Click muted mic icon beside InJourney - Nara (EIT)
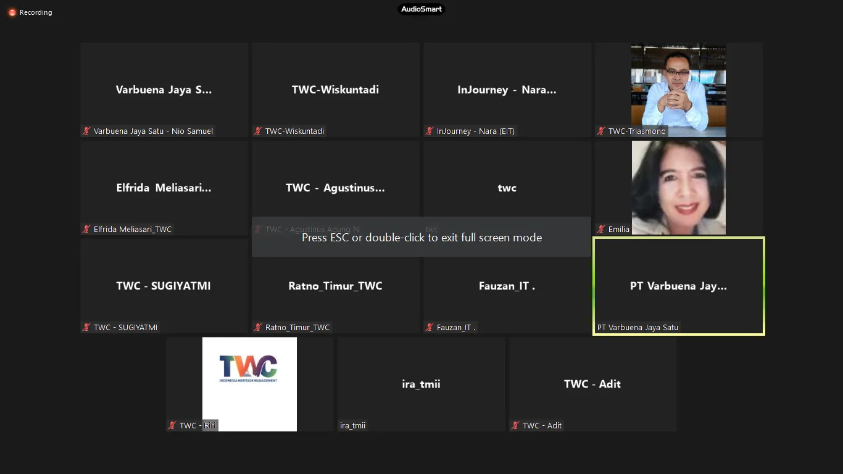 pyautogui.click(x=430, y=131)
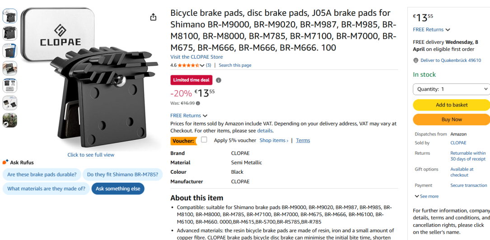Click the location pin delivery icon
This screenshot has width=490, height=240.
pyautogui.click(x=416, y=60)
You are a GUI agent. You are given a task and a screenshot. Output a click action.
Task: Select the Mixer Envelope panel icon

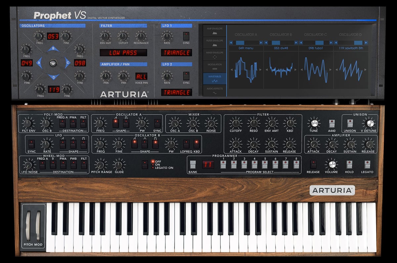click(215, 55)
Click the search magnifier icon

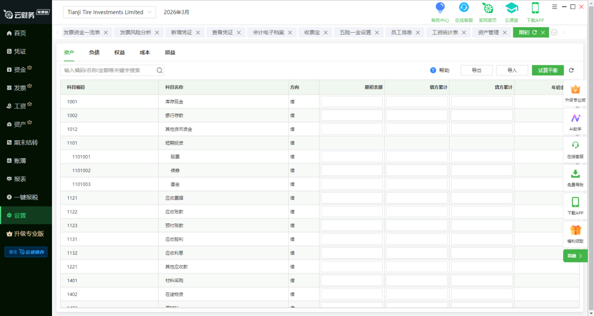click(x=159, y=70)
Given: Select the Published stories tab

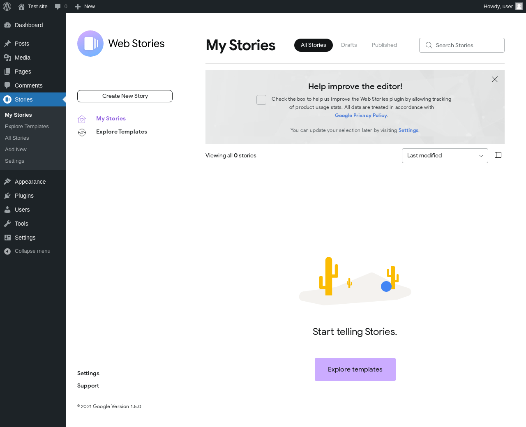Looking at the screenshot, I should (x=384, y=45).
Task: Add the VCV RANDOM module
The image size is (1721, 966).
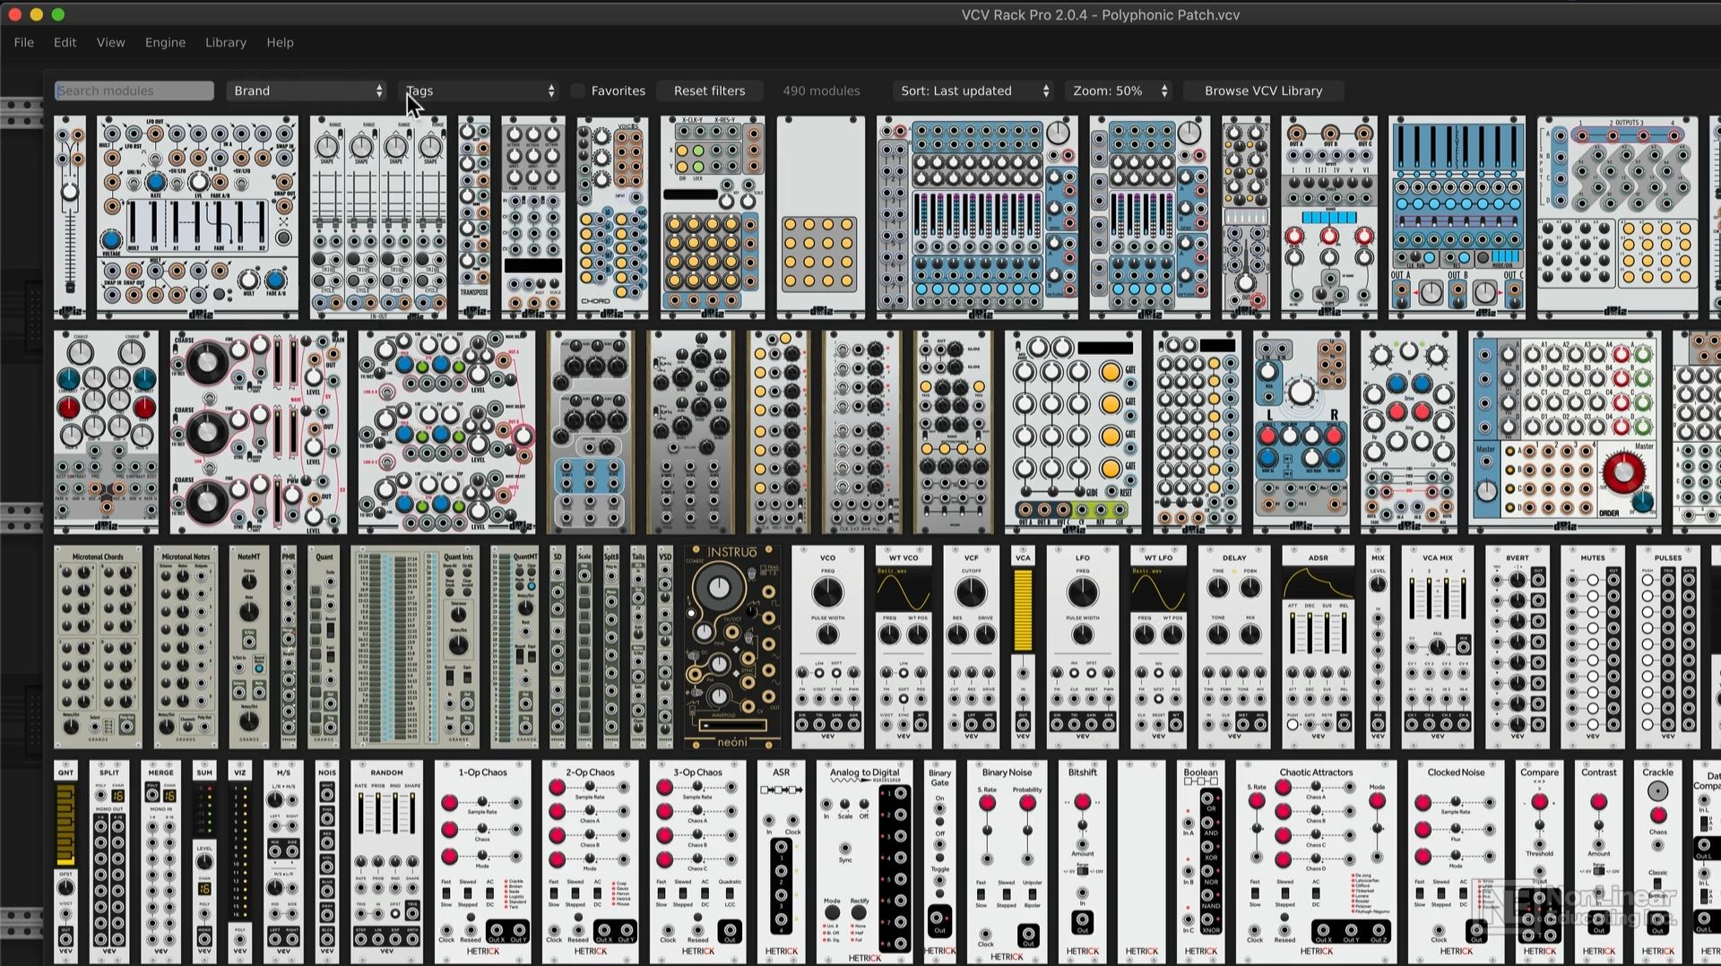Action: click(x=386, y=860)
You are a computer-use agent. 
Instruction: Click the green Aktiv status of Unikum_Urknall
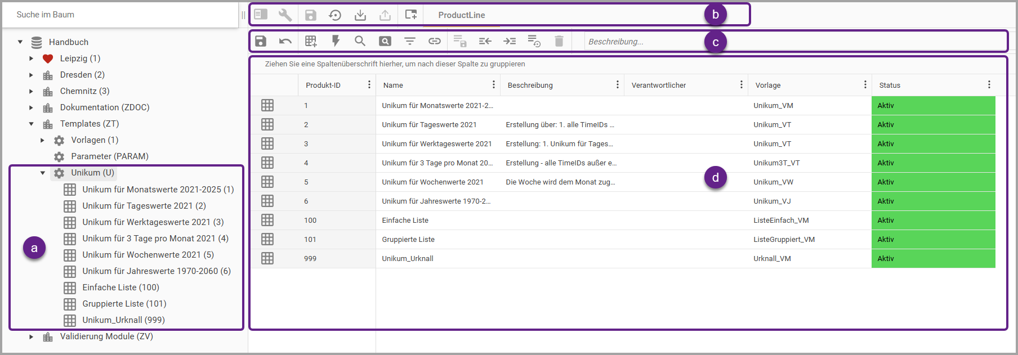pyautogui.click(x=933, y=259)
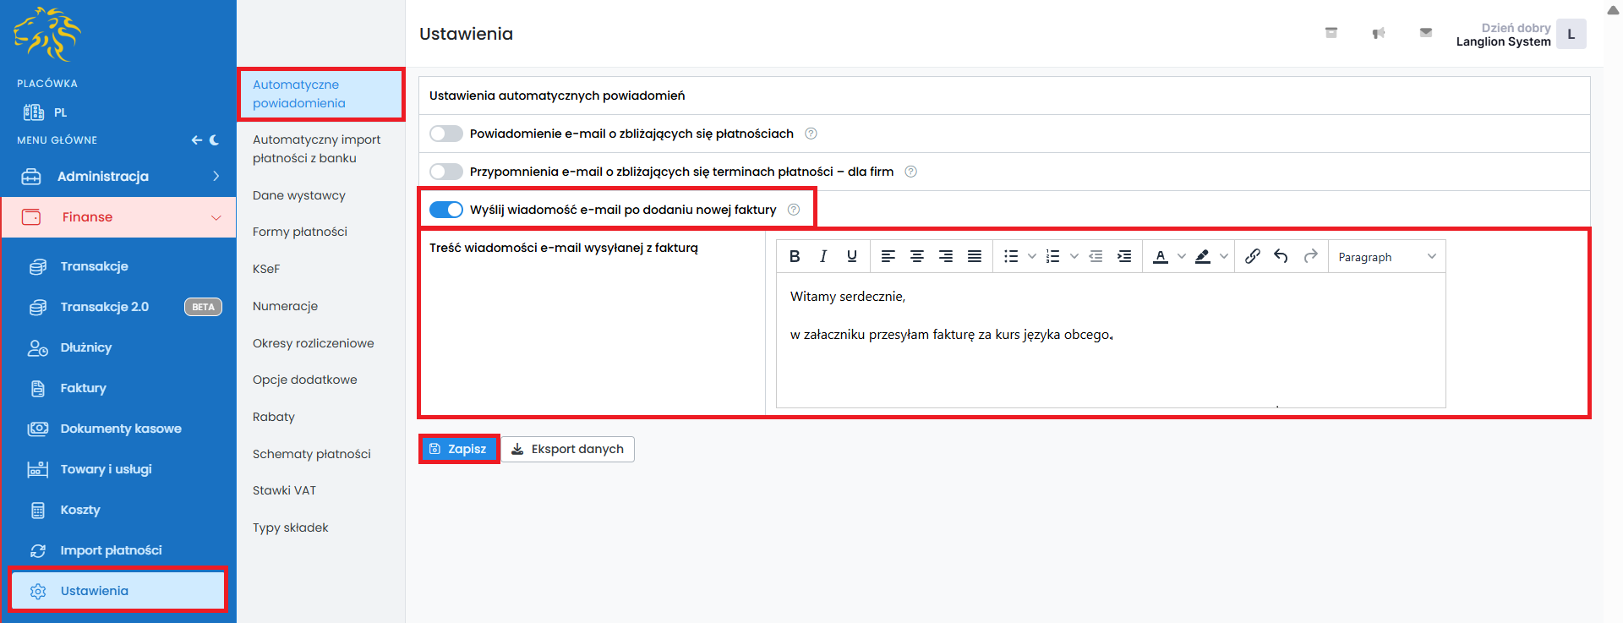Apply italic formatting in the editor
1623x623 pixels.
[823, 256]
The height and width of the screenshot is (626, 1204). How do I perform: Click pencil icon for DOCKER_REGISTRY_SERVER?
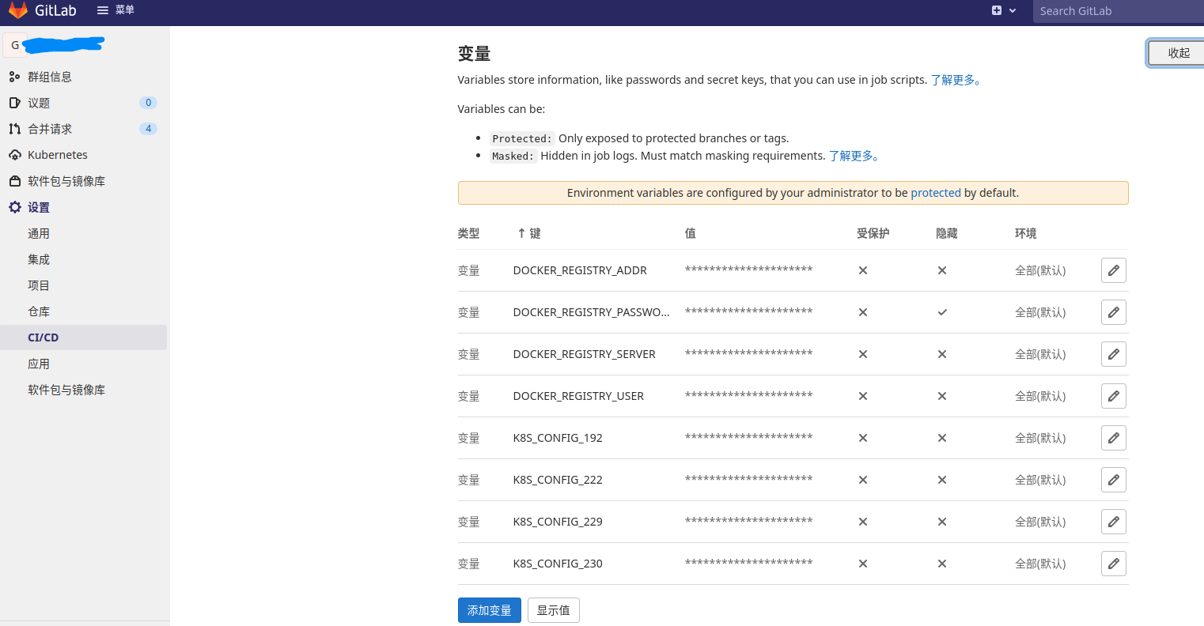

================================

### [Work order]
All of the data above should be printed again exactly, though none of the pictures belong in the copy.

### [Result]
Click muted mic icon beside InJourney - Nara (EIT)
 pyautogui.click(x=430, y=131)
Click the location pin delivery icon
This screenshot has width=490, height=240.
pyautogui.click(x=416, y=60)
You are a GUI agent. You are given a task and a screenshot. Output a click action.
Task: Select the Mixer Envelope panel icon

click(215, 55)
Click the search magnifier icon

click(x=159, y=70)
Given: Select the Published stories tab

Looking at the screenshot, I should (x=384, y=45).
Task: Add the VCV RANDOM module
The image size is (1721, 966).
Action: click(x=386, y=860)
You are a computer-use agent. 
Instruction: Click the green Aktiv status of Unikum_Urknall
pyautogui.click(x=933, y=259)
Apply italic formatting in the editor
1623x623 pixels.
[823, 256]
The height and width of the screenshot is (626, 1204). How do I perform: Click pencil icon for DOCKER_REGISTRY_SERVER?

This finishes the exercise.